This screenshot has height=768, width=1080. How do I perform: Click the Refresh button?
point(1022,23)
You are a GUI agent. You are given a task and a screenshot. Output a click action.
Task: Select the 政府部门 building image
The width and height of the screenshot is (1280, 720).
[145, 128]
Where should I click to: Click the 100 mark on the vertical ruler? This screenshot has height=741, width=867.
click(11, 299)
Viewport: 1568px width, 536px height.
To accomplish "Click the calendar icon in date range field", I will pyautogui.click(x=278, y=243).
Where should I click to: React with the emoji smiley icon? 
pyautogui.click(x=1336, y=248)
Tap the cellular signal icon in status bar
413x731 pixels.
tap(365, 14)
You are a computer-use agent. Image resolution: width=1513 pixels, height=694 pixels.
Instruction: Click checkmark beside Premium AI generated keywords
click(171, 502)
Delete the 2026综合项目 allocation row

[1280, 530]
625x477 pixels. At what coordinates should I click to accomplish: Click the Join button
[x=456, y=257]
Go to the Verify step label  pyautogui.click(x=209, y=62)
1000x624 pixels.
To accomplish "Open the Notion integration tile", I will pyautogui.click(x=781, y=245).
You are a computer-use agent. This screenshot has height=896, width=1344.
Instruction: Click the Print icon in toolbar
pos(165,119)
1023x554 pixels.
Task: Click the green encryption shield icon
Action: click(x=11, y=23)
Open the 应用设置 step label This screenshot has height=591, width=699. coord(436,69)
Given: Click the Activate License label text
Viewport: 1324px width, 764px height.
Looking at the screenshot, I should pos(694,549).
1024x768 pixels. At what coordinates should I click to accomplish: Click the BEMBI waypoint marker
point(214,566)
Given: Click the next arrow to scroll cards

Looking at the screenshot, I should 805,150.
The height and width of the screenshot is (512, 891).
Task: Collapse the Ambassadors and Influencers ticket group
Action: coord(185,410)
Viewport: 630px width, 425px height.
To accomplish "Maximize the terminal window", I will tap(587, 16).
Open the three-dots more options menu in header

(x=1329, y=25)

++++++++++

• What you should do:
All lines of the entries above where "label" turns up should be reported.

• Output for this task:
Go to the Verify step label  pyautogui.click(x=209, y=62)
Open the 应用设置 step label This screenshot has height=591, width=699. coord(436,69)
Given: Click the Activate License label text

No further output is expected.